Pues bien: nuestro TSJ ha optado por ensanchar el campo de la “no proporcionalidad” a costa del terreno del “halo de incertidumbre”. Puede hacerlo. Aunque, en la misma medida, se adentre en el campo de apreciaciones más discutibles. Y, sobre todo, angoste el campo que corresponde más bien a las valoraciones y decisiones propias del Poder Ejecutivo.
De forma que el TSJC ha sustraído de las manos del Gobierno una herramienta, para cuyo uso tiene competencias y cobertura en la legislación sanitaria y que ya ha demostrado su eficacia para cortocircuitar la espiral de contagios. Espiral que el Gobierno tiene la obligación de frenar y reducir y de cuya actuación debe dar cuentas ante el Parlamento y, en su momento, a la ciudadanía. Pero el TSJC, no.

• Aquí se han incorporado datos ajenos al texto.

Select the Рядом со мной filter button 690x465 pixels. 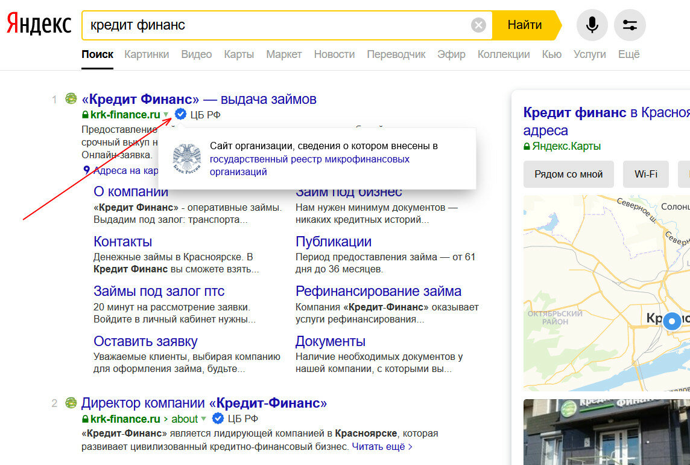click(568, 174)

Mucho había tardado en trasladarse al poder judicial la polarización artificial que desgarra la política española desde que el PP fue desalojado del poder a través de una moción de censura, una de las claves de bóveda del régimen parlamentario establecido por la Constitución Española, esa que manosean a diario. Un PP que se acaba de presentar a sí mismo como indispensable “para la continuidad histórica de España”. Todo un alarde de respeto al pluralismo político, proclamado constitucionalmente como valor superior de nuestro ordenamiento jurídico y, por tanto, de nuestro modelo de convivencia y nuestro sistema de gobierno.
Pero ya ha entrado y de qué manera. Y es tan trascendente la función de la jurisdicción, que esa invasión partidista y politizadora puede poner en riesgo el sistema entero de convivencia.